O que se pede:
Por favor, liste todos os intertítulos do texto sobre avicultura abaixo, sem incluir o título principal.
___ Texto da página ___
Desvalorização do frango vivo e alta no farelo de soja pressionam margens da avicultura, segundo dados do Cepea
O poder de compra dos avicultores paulistas frente aos principais insumos da atividade voltou a recuar em janeiro, marcando o terceiro mês consecutivo de perda, de acordo com levantamento do Cepea. O movimento reflete, principalmente, a forte desvalorização do frango vivo no mercado interno.
Oferta elevada pressiona preços do frango
Segundo o Centro de Pesquisas, a queda nas cotações do frango vivo está diretamente relacionada ao aumento da oferta, cenário observado desde o final de 2025. O maior volume disponível no mercado tem limitado a capacidade de recuperação dos preços, reduzindo a receita dos produtores.
Comportamento dos insumos agrava cenário
No lado dos custos, o milho apresentou ligeiro recuo nos preços, o que trouxe algum alívio pontual. No entanto, o farelo de soja registrou valorização, elevando o custo da ração — principal componente das despesas na avicultura de corte.
Margens seguem pressionadas
A combinação entre frango vivo mais barato e insumos ainda caros, especialmente o farelo de soja, tem reduzido as margens do produtor, dificultando o equilíbrio financeiro da atividade. O cenário exige atenção dos avicultores, sobretudo em um contexto de consumo interno ainda ajustado.
Reflexos para a avicultura brasileira
Embora os dados se refiram a São Paulo, o movimento acende um alerta para a avicultura nacional, incluindo regiões do Sul, Centro-Oeste e Nordeste, onde os custos de produção e a formação de preços seguem fortemente atrelados ao mercado de grãos.
___ Entradas exibidas ___
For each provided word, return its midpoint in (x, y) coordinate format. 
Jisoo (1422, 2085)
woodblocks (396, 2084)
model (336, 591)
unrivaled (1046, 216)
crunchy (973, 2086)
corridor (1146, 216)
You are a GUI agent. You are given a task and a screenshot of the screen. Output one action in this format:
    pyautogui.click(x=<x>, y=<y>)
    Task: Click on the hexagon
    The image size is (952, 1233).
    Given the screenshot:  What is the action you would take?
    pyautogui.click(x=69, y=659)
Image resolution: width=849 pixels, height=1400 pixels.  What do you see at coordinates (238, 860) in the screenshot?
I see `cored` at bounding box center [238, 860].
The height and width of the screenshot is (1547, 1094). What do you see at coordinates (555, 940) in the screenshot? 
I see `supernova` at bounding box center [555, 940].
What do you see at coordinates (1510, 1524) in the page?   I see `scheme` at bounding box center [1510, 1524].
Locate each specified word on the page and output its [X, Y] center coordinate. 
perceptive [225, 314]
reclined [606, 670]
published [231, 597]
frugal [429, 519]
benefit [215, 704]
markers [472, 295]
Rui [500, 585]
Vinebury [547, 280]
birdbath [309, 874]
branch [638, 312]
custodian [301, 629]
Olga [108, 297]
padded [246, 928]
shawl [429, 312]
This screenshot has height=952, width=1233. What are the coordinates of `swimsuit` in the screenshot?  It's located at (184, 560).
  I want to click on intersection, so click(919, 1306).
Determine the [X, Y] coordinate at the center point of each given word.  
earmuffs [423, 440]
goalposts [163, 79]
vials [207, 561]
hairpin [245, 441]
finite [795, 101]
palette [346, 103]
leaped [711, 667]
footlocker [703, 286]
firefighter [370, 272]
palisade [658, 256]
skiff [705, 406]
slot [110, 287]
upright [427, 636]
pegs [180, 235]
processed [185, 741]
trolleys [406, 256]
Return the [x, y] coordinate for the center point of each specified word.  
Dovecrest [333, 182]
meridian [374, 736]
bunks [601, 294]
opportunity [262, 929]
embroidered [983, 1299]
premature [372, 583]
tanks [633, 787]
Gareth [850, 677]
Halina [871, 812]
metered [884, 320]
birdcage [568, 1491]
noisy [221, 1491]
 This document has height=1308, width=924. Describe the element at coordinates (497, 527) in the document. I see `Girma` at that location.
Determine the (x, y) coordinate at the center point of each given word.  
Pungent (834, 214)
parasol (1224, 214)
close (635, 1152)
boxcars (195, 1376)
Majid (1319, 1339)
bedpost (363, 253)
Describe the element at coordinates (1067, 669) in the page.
___
Resposta:
- Oferta elevada pressiona preços do frango
- Comportamento dos insumos agrava cenário
- Margens seguem pressionadas
- Reflexos para a avicultura brasileira